HER2 protein overexpression may occur as a result of HER2 gene amplification and is often associated with aggressive disease and poor prognosis.[5]

While HER2 directed therapies have been used to treat breast, gastric, lung and colorectal cancers, more research is needed evaluating their potential role in treating other HER2 expressing solid tumor types. [2][6][7]

HER2 is an emerging biomarker in solid tumor types including biliary tract, bladder, cervical, endometrial, ovarian and pancreatic cancers. [8]

Routine testing
However, in contrast to testing HER2 status in breast cancer, testing is not routinely performed in these additional tumor types and as a result, available literature is limited. However, HER2 overexpression (IHC 3+) has been observed at rates from 1% to 28% in these solid tumors. [8][9]

And while testing for HER2 is more common in breast cancer to to determine whether the HER2 protein is overexpressed ** in cancer cells, routine testing is only recommended for patients with invasive breast cancer. Guidelines for HER2 testing (in Breast Cancer) published by the College of American Pathologists, recommend using immunohistochemistry assay (IHC) and fluorescence in situ hybridization (FISH) tests to detect HER2 status in breast cancer cells. Earlier this year, these guidelines were updated to include trastuzumab deruxtecan for the treatment of metastatic breast cancer patients with HER2 protein over-expression/amplification.[10]

Unmet medical need
There is an unmet need for effective therapies for certain HER2 expressing solid tumors, particularly for those who have progressed on or are refractory to standard of care therapies as there are currently no approved HER2 directed therapies for these cancers. [2][11]

A targeted drug
Trastuzumab deruxtecan is a HER2 directed Antibody-drug Conjugates or ADC. The drug is designed using Daiichi Sankyo’s proprietary DXd ADC technology, trastuzumab deruxtecan, which is developed and commercialized by Daiichi Sankyo and AstraZeneca, consists of a HER2 monoclonal antibody attached to a number of topoisomerase I inhibitor payloads (an exatecan derivative, DXd) via tetrapeptide-based cleavable linkers.Analysis
In the primary analysis, trastuzumab deruxtecan continued to show a confirmed objective response rate (ORR) of 37.1% (95% confidence interval [CI]: 31.3-43.2), as assessed by investigator, in the overall population of previously treated patients (n=267) with HER2 expressing advanced solid tumors, including either biliary tract, bladder, cervical, endometrial, ovarian, pancreatic or other tumors. A median duration of response (DOR) of 11.3 months (95% CI: 9.6-17.8) was seen with a median PFS of 6.9 months (95% CI: 5.6-8.0) and median OS of 13.4 months (95% CI: 11.9-15.5). Median follow-up was 12.75 months as of the data cut-off of June 8, 2023.
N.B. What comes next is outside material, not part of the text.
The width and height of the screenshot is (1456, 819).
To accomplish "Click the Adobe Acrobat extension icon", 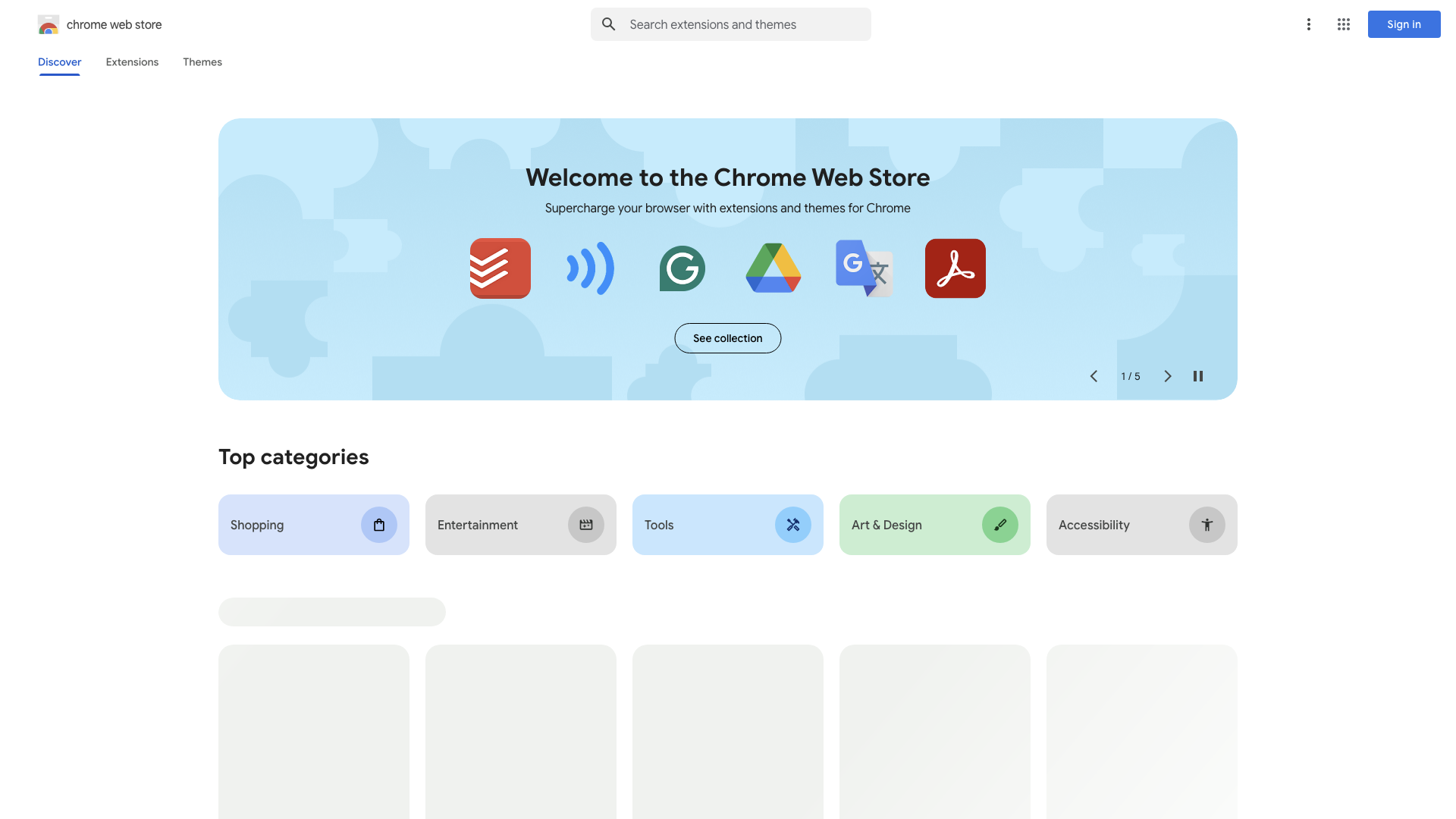I will (954, 268).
The highest response rates continued to be seen in the exploratory analysis of patients with tumor HER2 expression of immunohistochemistry (IHC) 3+ (n=75) as confirmed by central testing, where trastuzumab deruxtecan demonstrated a confirmed ORR of 61.3% (95% CI: 49.4-72.4). A median DOR of 22.1 months (95% CI: 9.6-NR) was achieved in this population of patients with HER2 IHC 3+ expression, with trastuzumab deruxtecan demonstrating a median PFS of 11.9 months (95% CI: 8.2-13.0) and a median OS of 21.1 months (95% CI: 15.3-29.6).
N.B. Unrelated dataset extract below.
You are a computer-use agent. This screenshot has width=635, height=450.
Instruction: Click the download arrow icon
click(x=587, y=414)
These clinically meaningful outcomes affirm the interim DESTINY-PanTumor02 results presented earlier this year at the 2023 American Society of Clinical Oncology (ASCO) Annual Meeting.
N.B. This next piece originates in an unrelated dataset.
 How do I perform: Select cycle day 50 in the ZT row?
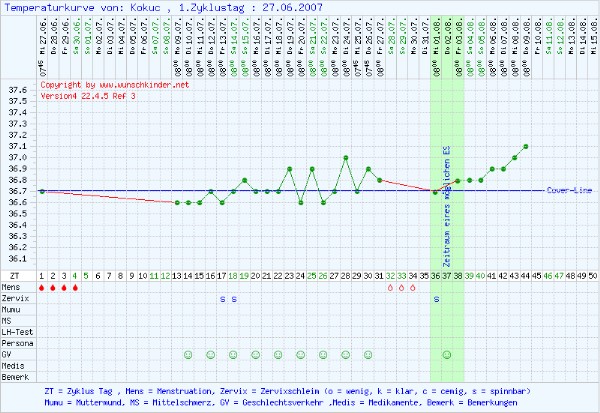pos(594,275)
“These primary analysis results confirm the efficacy shown at an interim analysis of the DESTINY-PanTumor02 trial, with responses leading to clinically meaningful survival outcomes across a broad range of HER2 expressing solid tumors,” noted Funda Meric-Bernstam, MD, Chair of Investigational Cancer Therapeutics at The University of Texas MD Anderson Cancer Center and Principal Investigator for the trial.

“Based on these results, trastuzumab deruxtecan has the potential to change the course of disease for certain patients with HER2 expressing advanced cancers who have limited treatment options and currently no approved HER2 directed therapies.”

The safety profile observed in DESTINY-PanTumor02 was consistent with previous clinical trials of trastuzumab deruxtecan with no new safety concerns identified. Grade 3 or higher treatment emergent adverse events (TEAEs) occurred in 40.8% of patients. The most common grade 3 or higher TEAEs occurring in ≥5% of patients were neutropenia (19.1%), anemia (10.9%), fatigue (7.1%) and thrombocytopenia (5.6%). In DESTINY-PanTumor02, 10.5% of patients (n=28) experienced interstitial lung disease (ILD) or pneumonitis of any grade related to treatment with trastuzumab deruxtecan as determined by an independent adjudication committee.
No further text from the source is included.